On Windows 10, I know you are supposed to do DataLoader related tasks like the following:
def main():
#do multiprocessing with data loader here
if __name__ == '__main__':
main()
However, I decided to move things around and now I do all my training in a separate module that I import into my main.py
This creates a problem with using DataLoader with num_workers > 0 on Windows 10 and my entire script gets executed multiple times (this honestly still makes no sense to me, why normal forking is not possible in Windows?). So, now my flow of execution is:
#main.py
from train import train
#some preparatory code here
train(x)
##########################
##########################
#train.py
train(x):
#initial data processing
loader = DataLoader(dataset=_DATASET, batch_size=batch_size, shuffle=False, num_workers=4)
#data post processing
However, the above doesn’t work. I even tried adding the if-condition in main.py:
#main.py
from train import train
#some preparatory code here
if __name__ == '__main__':
train(x)
##########################
##########################
#train.py
train(x):
#initial data processing
loader = DataLoader(dataset=_DATASET, batch_size=batch_size, shuffle=False, num_workers=4)
#data post processing
But the entire script still gets executed multiple times (same problem as before). Then I tried adding the if condition inside train.py
#main.py
from train import train
#some preparatory code here
train(x)
##########################
##########################
#train.py
train(x):
#initial data processing
if __name__ == 'utils':
loader = DataLoader(dataset=_DATASET, batch_size=batch_size, shuffle=False, num_workers=4)

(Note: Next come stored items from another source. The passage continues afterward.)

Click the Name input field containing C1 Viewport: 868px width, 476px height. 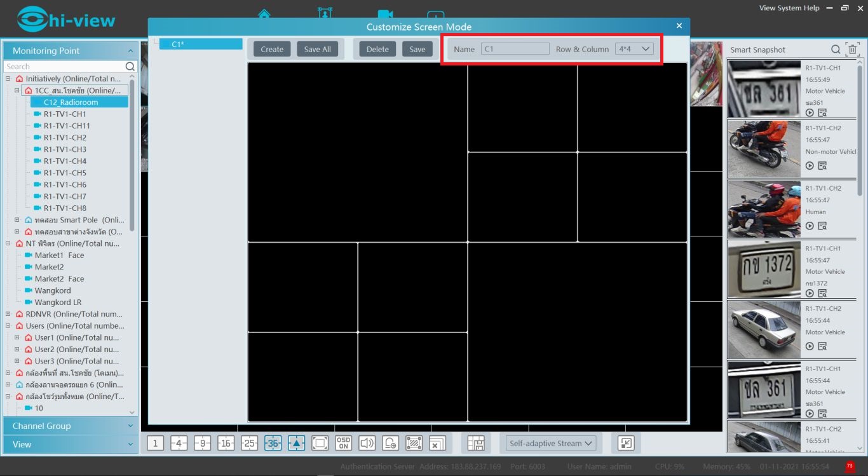[x=515, y=49]
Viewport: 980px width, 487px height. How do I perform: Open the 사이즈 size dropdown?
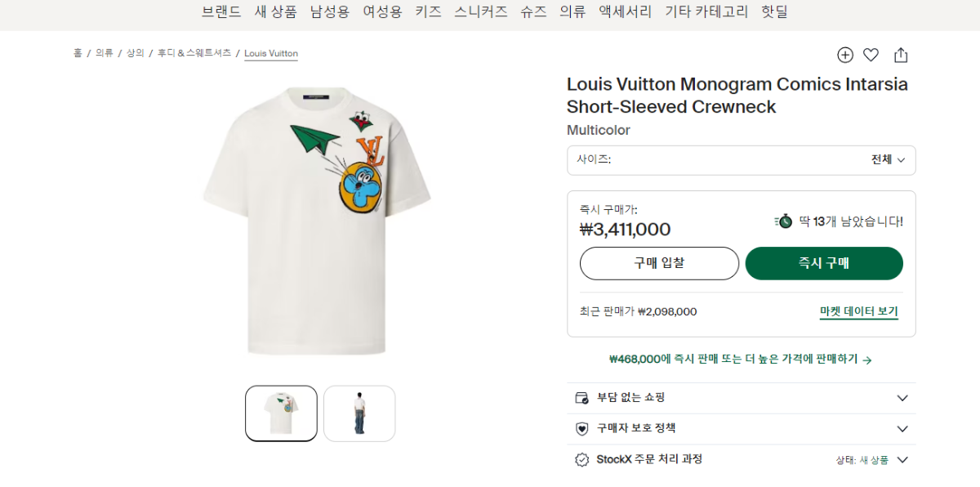741,160
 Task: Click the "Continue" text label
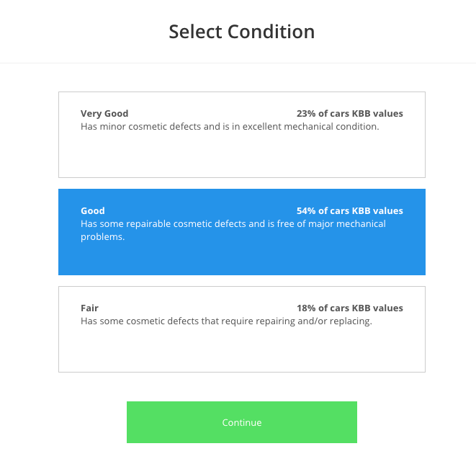(x=242, y=422)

for i, (image_batch, image_batch_flipped) in enumerate(loader):
masked_img_array.append(image_batch)
masked_img_flipped_array.append(image_batch_flipped)
for frame in data[start_index:end_index]:
if frame['labels'] is not None:
unmasked_img_array.append(frame['name'])
#data post processing done outside the if-condition (is this correct)
fp = open(os.path.join(MASTER_ROOT_DIR, script_args['ROOT_DIR'], "bbox_files", "bboxes" + str(start_index) +
"to" + str(end_index)) + ".txt", "rb")
list_of_dicts = pickle.load(fp)
all_agents = []
for dict in list_of_dicts:
for agent in dict.keys():
all_agents.append(agent)
all_agents_unique = list(set(all_agents))
print("TOTAL UNIQUE AGENTS " + str(len(all_agents_unique)))
trainFile.write("TOTAL UNIQUE AGENTS " + str(len(all_agents_unique)) + "\n")
print(len(masked_img_array))
return all_agents_unique, list_of_dicts, masked_img_array, masked_img_flipped_array, unmasked_img_array
But now the dataloader doesn’t load my data into the arrays masked_img_array, masked_img_flipped_array and unmasked_img_array
So, should I just go back to the original method or is there a way around it where you can do multiprocessing in a separate module?
Edit: Actually, after trying the recent code (I was using the wrong name in the if condition) I again face the same problem as before where the whole script gets executed multiple times.